Маркус кивнул. Посмотрел на Томаса.
— Томас, ты меня слышишь?
— Да.
— Ты понимаешь, что с тобой происходит?
— Нет.
— Мы поместим тебя в изолятор. Для твоей безопасности и нашей. Ты согласен?
Пауза. Потом:
— Да.
Немец посмотрел на Ахмеда и Дюбуа.
— Отведите его. Комната в конце коридора, с решёткой на двери. Закройте на ключ. Дежурство по двое, круглосуточно.
Снайпер и Ахмед взяли Томаса под руки, повели. Парень шёл покорно, не сопротивлялся. Привели в комнату — маленькую, с койкой, столом, стулом. Окно зарешёчено. Дверь металлическая, с засовом снаружи.
Посадили его на койку. Томас сел, посмотрел на них.
— Спасибо, что вытащил меня, — сказал он Пьеру. Голос тихий, ровный. — Я помню. Ты рисковал.
— Не за что.
— Если я превращусь… убей меня быстро. Хорошо?
Легионер посмотрел ему в глаза. Там, в глубине, ещё теплился человек. Испуганный, одинокий, умирающий.

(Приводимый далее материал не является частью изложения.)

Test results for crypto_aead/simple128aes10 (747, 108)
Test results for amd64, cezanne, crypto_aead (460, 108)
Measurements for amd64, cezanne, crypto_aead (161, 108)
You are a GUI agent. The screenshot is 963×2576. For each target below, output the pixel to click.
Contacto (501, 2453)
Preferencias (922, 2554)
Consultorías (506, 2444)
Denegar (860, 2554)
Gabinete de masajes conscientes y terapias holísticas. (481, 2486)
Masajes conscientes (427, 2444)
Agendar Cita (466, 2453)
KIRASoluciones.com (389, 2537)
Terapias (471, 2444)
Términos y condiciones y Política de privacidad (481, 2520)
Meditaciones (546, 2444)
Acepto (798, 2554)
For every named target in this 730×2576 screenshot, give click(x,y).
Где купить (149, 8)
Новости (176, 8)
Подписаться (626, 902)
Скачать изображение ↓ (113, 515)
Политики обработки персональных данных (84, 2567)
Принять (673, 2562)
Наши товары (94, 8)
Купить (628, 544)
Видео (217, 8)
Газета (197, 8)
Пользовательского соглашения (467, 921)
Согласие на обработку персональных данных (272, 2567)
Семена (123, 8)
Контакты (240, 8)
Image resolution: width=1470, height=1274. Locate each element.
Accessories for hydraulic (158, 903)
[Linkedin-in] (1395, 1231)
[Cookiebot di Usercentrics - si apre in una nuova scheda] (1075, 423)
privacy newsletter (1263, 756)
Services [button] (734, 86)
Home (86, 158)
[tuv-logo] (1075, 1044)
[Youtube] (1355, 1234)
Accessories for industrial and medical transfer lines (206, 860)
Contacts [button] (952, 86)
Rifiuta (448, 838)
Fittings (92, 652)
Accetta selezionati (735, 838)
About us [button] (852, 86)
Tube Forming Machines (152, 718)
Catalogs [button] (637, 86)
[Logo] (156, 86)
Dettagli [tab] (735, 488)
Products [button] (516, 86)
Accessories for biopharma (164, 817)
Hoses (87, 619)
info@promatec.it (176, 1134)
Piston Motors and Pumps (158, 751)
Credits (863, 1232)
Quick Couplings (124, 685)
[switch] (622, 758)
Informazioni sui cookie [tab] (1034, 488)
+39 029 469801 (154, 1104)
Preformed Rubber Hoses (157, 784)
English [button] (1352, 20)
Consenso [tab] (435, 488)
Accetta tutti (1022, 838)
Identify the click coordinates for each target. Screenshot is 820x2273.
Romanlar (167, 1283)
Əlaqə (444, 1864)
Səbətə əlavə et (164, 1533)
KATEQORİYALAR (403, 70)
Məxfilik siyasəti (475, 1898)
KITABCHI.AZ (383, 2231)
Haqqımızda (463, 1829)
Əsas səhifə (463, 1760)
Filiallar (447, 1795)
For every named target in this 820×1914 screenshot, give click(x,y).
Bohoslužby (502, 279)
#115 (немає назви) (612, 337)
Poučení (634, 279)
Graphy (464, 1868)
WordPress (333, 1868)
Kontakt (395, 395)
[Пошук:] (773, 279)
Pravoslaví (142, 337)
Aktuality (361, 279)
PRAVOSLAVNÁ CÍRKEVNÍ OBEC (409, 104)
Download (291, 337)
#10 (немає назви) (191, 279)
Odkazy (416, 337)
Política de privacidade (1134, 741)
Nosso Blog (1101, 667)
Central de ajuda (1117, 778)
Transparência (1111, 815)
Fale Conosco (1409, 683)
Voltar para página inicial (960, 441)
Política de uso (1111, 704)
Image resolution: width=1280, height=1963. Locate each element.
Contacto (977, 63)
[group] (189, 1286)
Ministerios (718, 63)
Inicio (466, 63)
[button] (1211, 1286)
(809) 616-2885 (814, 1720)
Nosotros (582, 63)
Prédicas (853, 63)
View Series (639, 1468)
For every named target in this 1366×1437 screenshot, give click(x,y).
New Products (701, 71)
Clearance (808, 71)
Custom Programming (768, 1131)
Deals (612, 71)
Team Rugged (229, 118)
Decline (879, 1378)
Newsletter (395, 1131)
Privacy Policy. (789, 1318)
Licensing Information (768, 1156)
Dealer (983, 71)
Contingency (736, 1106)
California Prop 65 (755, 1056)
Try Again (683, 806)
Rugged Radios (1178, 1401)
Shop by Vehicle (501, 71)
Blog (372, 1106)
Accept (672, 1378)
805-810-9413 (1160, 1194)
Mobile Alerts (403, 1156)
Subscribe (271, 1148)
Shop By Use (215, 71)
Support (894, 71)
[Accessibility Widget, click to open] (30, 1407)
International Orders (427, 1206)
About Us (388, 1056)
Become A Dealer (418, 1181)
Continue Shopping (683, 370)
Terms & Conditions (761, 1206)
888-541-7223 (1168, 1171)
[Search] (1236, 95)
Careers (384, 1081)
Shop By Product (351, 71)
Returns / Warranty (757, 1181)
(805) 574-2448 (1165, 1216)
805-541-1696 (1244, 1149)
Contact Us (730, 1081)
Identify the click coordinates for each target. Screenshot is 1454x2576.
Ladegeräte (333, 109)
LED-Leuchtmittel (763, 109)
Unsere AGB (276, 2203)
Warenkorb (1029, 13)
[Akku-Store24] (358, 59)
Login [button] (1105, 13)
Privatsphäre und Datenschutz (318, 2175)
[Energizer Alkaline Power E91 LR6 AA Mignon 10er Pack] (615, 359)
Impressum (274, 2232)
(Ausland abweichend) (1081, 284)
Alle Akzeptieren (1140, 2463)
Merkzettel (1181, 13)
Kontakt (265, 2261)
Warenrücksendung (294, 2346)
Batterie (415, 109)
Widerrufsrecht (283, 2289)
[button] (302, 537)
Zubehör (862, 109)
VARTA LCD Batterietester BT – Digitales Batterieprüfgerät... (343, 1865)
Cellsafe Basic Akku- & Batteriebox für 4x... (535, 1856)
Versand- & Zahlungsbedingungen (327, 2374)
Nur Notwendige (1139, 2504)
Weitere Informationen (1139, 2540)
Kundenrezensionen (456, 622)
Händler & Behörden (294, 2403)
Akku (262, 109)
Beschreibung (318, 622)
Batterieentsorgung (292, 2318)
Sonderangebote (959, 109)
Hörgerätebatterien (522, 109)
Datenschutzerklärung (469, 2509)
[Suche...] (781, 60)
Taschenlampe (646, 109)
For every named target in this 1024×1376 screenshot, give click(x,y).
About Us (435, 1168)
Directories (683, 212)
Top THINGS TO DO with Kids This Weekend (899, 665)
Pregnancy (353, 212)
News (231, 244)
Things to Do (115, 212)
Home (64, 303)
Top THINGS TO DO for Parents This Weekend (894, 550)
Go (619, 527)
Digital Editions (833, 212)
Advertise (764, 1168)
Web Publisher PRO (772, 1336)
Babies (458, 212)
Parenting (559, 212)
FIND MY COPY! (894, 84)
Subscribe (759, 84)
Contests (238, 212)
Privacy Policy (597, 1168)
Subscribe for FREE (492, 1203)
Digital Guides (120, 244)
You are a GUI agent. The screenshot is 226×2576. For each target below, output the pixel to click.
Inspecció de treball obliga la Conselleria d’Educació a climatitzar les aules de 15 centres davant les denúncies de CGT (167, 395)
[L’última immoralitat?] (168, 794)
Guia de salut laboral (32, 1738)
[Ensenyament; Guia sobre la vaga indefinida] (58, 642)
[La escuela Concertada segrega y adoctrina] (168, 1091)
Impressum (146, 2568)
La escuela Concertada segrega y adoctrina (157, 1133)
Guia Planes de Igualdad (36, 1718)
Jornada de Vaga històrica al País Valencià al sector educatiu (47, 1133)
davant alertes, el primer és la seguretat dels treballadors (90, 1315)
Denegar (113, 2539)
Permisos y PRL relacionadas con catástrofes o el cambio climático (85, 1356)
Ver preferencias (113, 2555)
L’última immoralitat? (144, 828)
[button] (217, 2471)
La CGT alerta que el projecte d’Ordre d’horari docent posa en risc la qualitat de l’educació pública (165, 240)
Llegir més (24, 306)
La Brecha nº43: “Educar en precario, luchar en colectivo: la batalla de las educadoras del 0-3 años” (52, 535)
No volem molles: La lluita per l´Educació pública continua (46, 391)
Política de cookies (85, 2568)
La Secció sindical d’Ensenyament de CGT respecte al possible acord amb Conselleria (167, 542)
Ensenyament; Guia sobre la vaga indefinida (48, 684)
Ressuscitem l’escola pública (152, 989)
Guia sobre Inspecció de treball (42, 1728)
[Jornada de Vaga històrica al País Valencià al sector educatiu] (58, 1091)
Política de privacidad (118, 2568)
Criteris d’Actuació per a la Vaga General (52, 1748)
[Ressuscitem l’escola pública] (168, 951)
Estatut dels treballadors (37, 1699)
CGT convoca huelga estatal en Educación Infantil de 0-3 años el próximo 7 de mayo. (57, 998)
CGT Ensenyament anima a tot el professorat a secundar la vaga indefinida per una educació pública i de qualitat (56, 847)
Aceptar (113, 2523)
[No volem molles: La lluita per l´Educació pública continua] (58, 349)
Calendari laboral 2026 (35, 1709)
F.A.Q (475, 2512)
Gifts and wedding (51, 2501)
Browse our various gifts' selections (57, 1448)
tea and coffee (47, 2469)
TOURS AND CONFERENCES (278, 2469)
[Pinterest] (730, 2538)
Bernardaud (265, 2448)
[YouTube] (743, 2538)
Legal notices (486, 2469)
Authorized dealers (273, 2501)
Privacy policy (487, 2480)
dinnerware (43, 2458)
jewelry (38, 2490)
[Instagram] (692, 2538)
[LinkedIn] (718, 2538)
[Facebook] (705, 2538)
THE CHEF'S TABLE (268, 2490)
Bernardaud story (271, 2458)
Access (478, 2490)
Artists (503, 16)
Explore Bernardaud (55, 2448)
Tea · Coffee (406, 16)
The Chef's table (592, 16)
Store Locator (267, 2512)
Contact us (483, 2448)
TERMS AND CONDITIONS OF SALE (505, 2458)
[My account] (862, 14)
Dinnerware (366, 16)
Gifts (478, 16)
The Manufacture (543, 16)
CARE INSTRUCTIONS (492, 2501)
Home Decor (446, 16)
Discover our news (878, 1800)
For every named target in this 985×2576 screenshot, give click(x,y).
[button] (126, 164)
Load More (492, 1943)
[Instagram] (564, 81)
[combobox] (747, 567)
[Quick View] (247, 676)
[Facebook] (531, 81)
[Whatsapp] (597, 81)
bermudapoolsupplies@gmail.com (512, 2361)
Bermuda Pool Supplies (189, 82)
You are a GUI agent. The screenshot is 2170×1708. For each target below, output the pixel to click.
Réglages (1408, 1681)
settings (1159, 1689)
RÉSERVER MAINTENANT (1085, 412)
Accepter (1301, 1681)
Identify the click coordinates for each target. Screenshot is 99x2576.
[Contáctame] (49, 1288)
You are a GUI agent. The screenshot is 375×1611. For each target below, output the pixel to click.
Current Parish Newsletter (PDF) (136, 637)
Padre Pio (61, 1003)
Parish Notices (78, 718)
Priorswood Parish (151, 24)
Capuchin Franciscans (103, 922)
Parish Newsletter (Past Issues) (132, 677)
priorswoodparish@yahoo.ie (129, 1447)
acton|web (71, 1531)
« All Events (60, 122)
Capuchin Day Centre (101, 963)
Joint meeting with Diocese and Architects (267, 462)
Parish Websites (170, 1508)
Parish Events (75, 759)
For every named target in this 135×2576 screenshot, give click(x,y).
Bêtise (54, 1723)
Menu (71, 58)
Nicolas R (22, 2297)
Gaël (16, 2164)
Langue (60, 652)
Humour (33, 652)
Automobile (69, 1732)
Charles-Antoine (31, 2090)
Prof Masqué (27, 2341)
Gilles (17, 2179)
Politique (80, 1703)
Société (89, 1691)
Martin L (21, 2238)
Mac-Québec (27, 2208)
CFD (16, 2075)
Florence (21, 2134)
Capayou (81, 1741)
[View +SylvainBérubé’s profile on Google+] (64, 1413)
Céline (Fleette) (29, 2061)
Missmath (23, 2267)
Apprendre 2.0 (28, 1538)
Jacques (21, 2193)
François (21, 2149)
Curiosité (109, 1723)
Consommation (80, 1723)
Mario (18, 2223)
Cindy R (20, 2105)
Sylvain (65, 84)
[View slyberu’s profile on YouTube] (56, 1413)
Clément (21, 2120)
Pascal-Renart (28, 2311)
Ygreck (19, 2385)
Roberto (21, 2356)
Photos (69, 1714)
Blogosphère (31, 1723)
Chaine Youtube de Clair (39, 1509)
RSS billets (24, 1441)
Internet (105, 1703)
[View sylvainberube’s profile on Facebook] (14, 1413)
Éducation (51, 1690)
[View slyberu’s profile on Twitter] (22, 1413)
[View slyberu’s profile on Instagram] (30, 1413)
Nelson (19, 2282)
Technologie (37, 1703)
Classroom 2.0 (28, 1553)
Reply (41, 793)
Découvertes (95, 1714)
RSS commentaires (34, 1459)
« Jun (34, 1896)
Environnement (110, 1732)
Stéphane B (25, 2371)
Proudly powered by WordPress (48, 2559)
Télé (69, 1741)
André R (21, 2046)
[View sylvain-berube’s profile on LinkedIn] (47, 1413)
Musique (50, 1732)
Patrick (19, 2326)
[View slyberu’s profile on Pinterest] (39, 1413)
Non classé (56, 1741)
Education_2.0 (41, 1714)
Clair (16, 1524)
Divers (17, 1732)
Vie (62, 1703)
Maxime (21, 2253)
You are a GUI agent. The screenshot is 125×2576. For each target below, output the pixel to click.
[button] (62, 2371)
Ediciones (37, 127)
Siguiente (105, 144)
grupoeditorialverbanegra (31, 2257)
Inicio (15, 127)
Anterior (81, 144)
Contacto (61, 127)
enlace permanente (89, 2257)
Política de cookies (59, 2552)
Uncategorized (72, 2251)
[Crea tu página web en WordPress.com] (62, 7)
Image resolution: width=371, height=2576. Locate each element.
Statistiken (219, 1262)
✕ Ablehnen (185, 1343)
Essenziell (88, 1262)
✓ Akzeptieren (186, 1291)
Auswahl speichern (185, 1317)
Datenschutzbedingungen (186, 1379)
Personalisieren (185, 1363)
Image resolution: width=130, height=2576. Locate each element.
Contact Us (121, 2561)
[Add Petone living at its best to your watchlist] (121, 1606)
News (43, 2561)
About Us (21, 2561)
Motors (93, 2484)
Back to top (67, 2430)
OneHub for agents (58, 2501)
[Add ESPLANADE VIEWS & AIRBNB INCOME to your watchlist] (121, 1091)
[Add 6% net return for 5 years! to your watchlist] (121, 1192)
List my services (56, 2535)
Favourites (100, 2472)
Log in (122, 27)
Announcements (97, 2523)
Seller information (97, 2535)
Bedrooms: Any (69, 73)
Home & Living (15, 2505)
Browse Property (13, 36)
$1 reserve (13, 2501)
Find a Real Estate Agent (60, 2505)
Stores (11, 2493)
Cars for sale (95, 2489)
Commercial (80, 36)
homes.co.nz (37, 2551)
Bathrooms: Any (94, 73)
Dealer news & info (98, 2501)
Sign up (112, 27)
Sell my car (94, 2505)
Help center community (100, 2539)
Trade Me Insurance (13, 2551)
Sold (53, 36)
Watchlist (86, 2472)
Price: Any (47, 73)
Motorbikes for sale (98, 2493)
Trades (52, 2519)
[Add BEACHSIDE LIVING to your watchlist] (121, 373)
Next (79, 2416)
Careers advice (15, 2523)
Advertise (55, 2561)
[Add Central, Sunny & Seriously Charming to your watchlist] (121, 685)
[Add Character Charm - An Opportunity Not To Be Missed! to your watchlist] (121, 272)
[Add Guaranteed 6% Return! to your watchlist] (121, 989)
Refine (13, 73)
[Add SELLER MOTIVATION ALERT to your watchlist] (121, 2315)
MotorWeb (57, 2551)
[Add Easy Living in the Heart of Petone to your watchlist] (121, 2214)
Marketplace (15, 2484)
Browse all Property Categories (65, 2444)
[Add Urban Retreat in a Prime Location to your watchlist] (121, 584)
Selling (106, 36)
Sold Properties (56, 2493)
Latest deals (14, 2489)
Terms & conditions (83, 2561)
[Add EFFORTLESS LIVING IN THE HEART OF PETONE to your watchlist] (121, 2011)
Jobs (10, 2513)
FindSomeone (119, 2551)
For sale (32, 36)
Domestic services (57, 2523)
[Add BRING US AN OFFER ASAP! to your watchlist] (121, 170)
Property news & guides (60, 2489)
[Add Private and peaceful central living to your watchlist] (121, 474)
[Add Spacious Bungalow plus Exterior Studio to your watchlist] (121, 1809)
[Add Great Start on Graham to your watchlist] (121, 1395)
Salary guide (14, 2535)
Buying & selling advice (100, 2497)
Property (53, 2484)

— Хорошо, — сказал он. — Обещаю.
Томас кивнул. Лёг на койку, закрыл глаза.
Боец и Ахмед вышли, закрыли дверь на засов. Встали рядом, молча. Марокканец потёр лицо руками.
— Это моя вина. Я должен был обработать лучше.
— Ты сделал всё правильно. — Дюбуа положил руку ему на плечо. — Иногда этого недостаточно.
Они стояли у двери, глядя в щель. Томас лежал неподвижно. Дышал ровно. Но что-то внутри него менялось. Медленно, неотвратимо.
И никто не знал, что будет, когда изменение закончится.
Пьер сидел на балконе жилого корпуса, курил, смотрел на город. Солнце садилось, окрашивая небо в оранжевый и пурпурный. Дакка гудела внизу — миллион звуков, огней, жизней. Он думал о Томасе, который лежал в изоляторе, медленно превращаясь в тварь. Думал о том, как завтра придётся исполнить обещание.